The Scheme can then be accessed through the ‘Scheduling’ menu at the top of the GUI, where all defined Schemes are available through the ‘Schemes’ sub-menu. The same GUI can be toggled back into the normal ‘pipeline’ mode from the same menu (or by pressing ALT+’p’ on Linux). If one wants to start a Scheme from scratch, one would typically press the Reset button first, and then press the Run! button. This will lock the Scheme directory from further writing by the GUI and to reflect this, the lower part of the GUI will be de-activated. Once the Scheme finishes, the lock (in effect a hidden directory with the name .relion_lock_scheme_NAME) will be removed and the bottom part of the GUI will be re-activated. One can safely toggle between the pipeliner and the schemer mode during execution of any Scheme, and multiple (different) Schemes can run simultaneously.

When a Scheme for whatever reason dies in error, the lock will not be automatically removed. If this happens, use the Unlock button to remove the lock manually. Be careful not to remove the lock on a running Scheme though, as this itself will cause it to die with an error.

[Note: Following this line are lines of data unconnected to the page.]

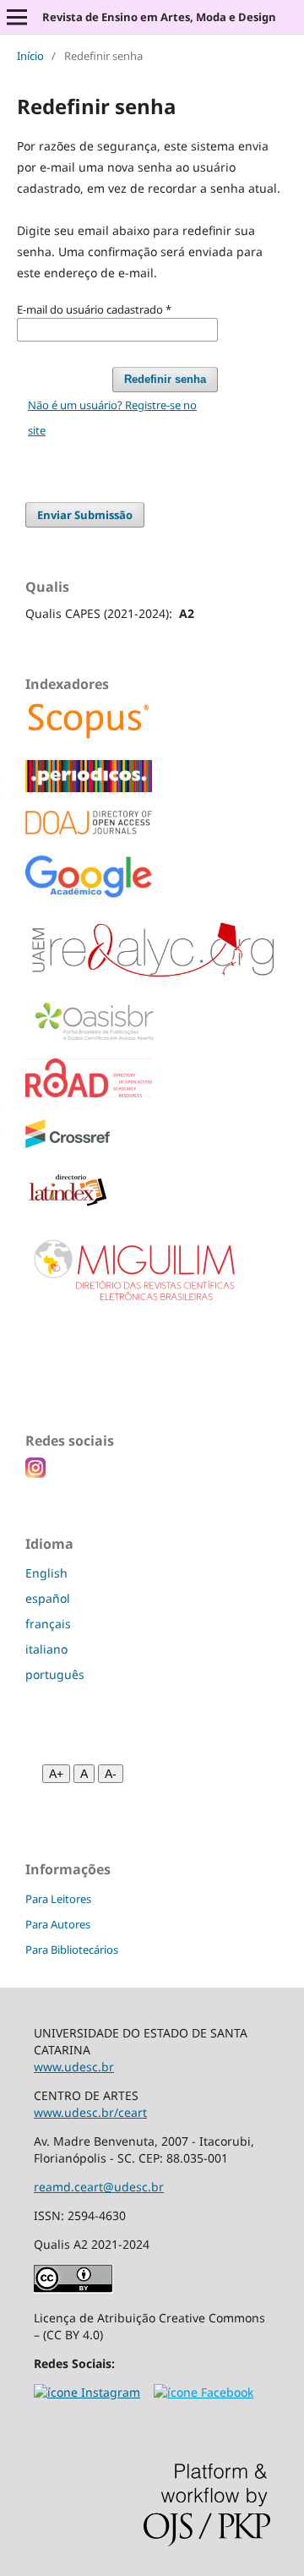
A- (111, 1773)
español (47, 1598)
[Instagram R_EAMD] (87, 2392)
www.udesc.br (74, 2067)
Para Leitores (58, 1898)
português (54, 1674)
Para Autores (57, 1924)
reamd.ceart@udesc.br (99, 2187)
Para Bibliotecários (71, 1949)
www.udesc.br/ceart (90, 2112)
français (48, 1624)
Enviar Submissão (85, 514)
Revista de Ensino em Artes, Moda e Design (159, 17)
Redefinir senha (165, 379)
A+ (56, 1773)
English (46, 1573)
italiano (46, 1649)
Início (30, 55)
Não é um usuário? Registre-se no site (112, 417)
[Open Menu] (17, 17)
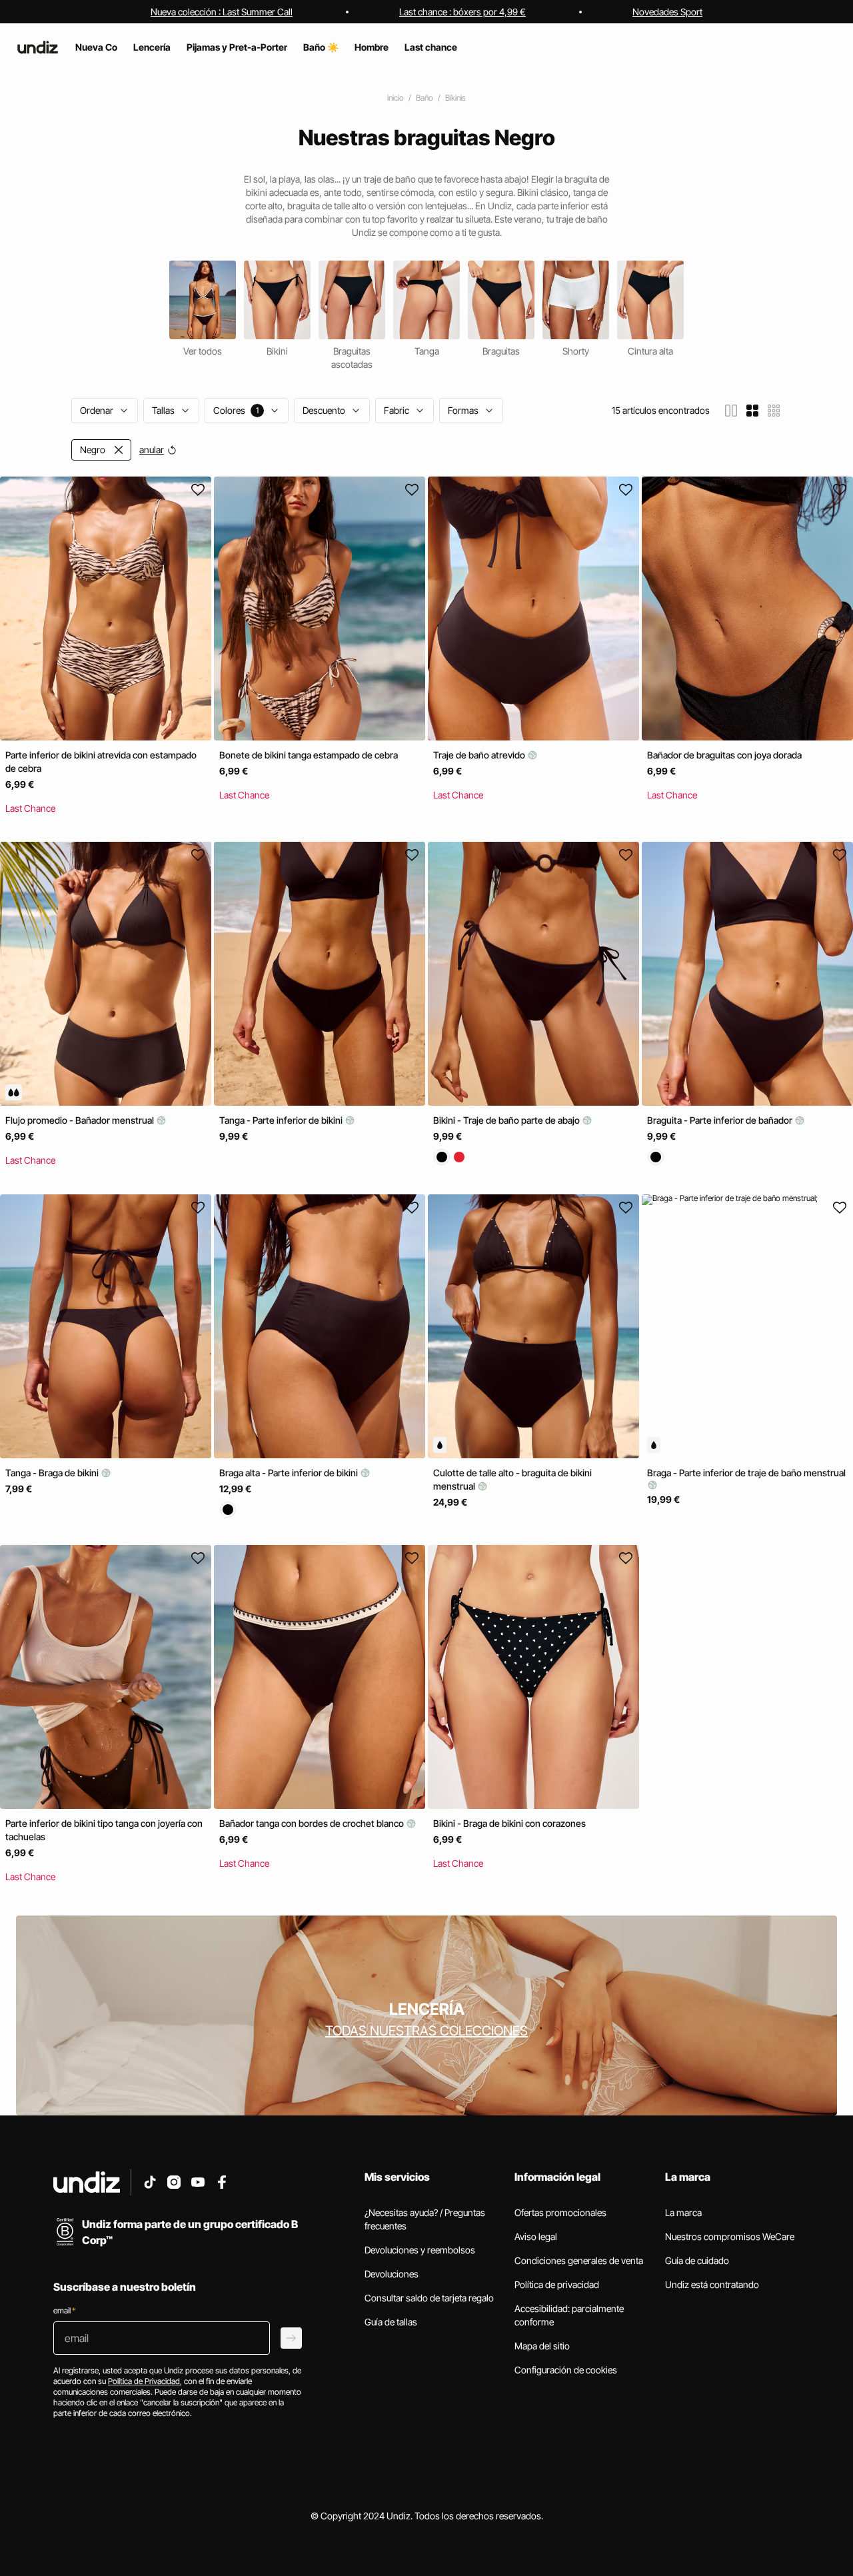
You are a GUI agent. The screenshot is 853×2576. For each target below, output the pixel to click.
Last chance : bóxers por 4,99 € (462, 11)
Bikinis (455, 98)
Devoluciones (392, 2273)
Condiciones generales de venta (578, 2260)
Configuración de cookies (565, 2369)
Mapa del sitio (542, 2345)
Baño (424, 98)
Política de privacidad (556, 2284)
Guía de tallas (391, 2321)
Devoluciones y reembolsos (420, 2249)
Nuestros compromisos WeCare (729, 2236)
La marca (683, 2212)
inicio (395, 98)
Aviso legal (535, 2236)
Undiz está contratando (712, 2284)
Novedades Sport (667, 11)
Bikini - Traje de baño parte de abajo (507, 1120)
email (64, 2310)
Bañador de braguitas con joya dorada (724, 754)
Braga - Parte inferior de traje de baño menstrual (746, 1472)
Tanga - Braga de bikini (53, 1472)
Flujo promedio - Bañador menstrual (80, 1120)
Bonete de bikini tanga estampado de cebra (308, 754)
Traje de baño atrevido (480, 754)
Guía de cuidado (697, 2260)
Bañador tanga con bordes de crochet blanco (312, 1823)
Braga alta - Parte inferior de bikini (289, 1472)
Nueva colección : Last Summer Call (222, 11)
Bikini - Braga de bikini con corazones (509, 1823)
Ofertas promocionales (560, 2212)
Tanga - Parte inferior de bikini (282, 1120)
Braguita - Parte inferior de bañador (720, 1120)
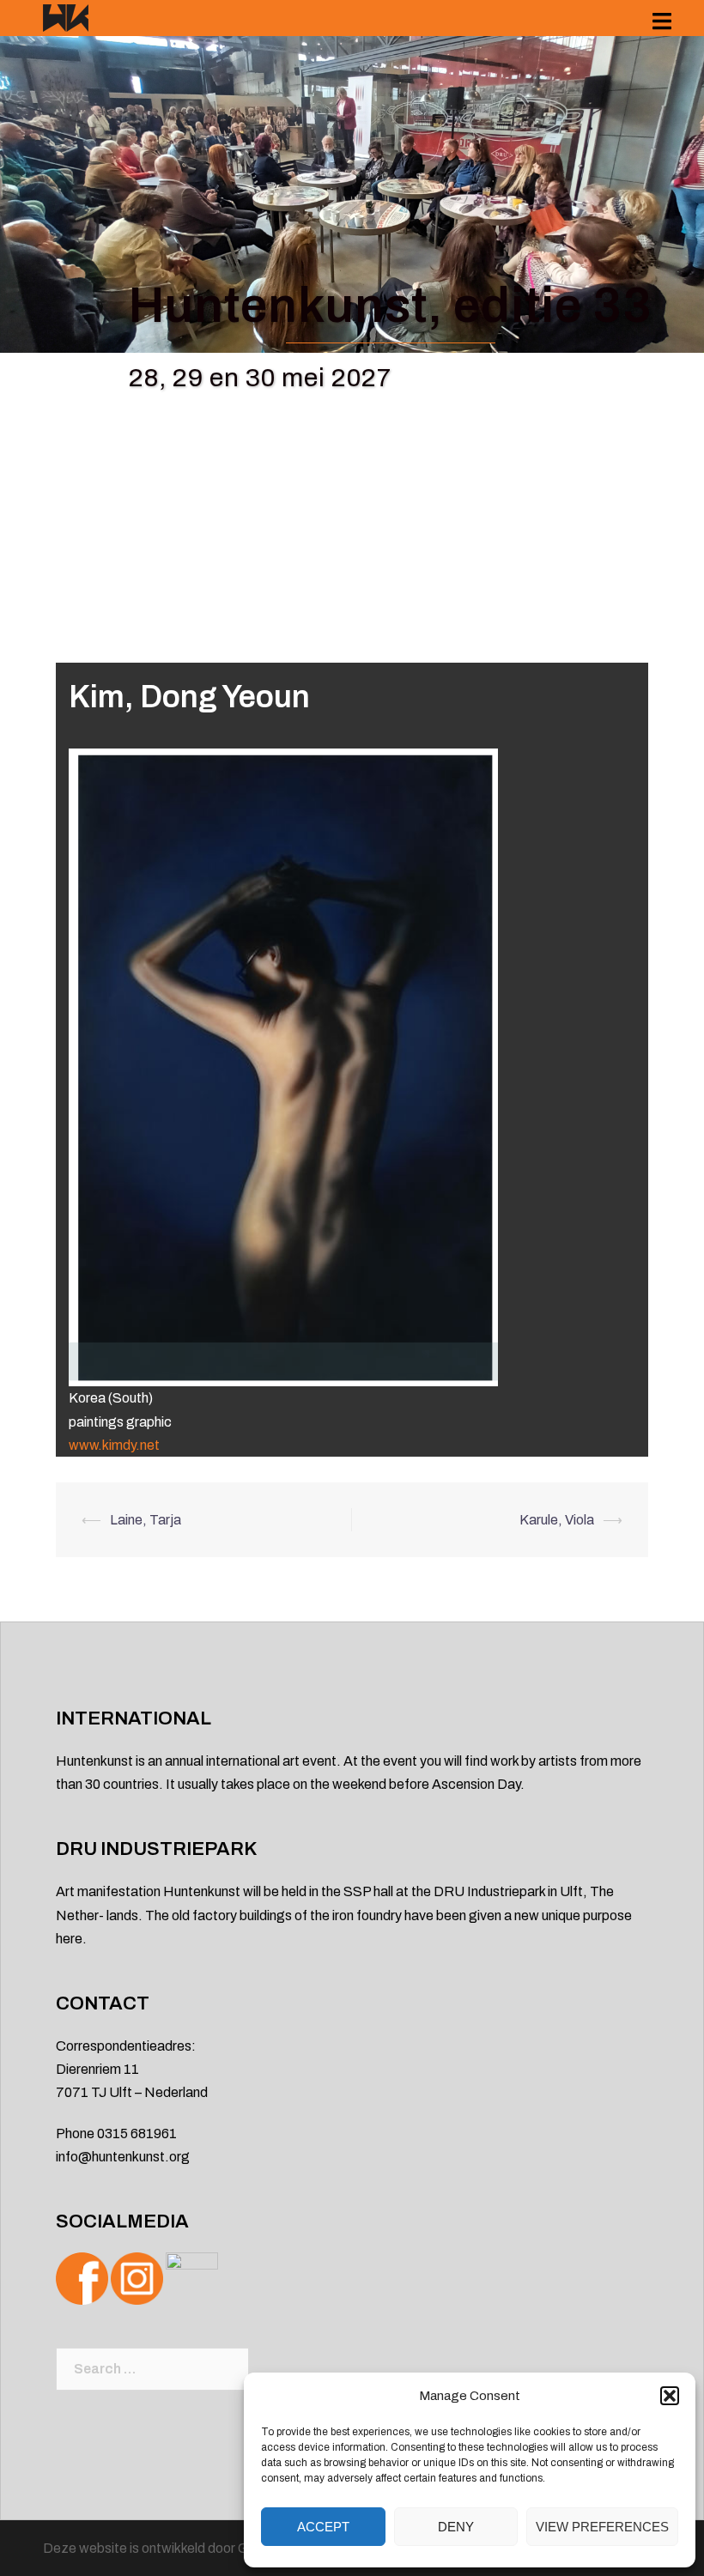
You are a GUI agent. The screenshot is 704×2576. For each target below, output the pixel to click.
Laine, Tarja (145, 1519)
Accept (323, 2526)
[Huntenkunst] (65, 16)
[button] (669, 2395)
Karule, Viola (556, 1519)
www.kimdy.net (114, 1445)
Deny (456, 2526)
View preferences (602, 2526)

If one would like to stop a running Scheme for whatever reason, one can press the Abort button. This will send an abort signal (i.e. it will create files called RELION_JOB_ABORT_NOW in the job directory of the currently running job, and in the directory of the Scheme itself), which will cause the Scheme to stop, and the lock to be removed. If one were to press the Run! button again, the same Scheme would continue the same execution as before, from the point where it was aborted. Most likely though, one has aborted because one would like to change something in the Scheme execution. For example, one could change parameters of a specific Job. To do so, select that Job by clicking on it in the list of Jobs in the lower part of the GUI. Then, edit the corresponding parameters on the relevant tabs of that Job on the top part of the GUI. Then, one may want to set jobHasStarted status to False, in order to make these options effective for all data processed in the Scheme thus far. For example, after running a Scheme for automated pre-processing for a while, one might want to change the threshold for picking particles in a Auto-picking job. One would then reset the jobHasStarted status of the Auto-picking job to False, while one would leave the jobHasStarted status of other jobs like Motion correction and CTF estimation to True. Thereby, upon a re-start of the Scheme, only new movies would be subjected to Motion correction and CTF estimation inside the same output directories as generated previously, but a new Auto-picking directory would be created, in which all movies acquired thus far would be processed.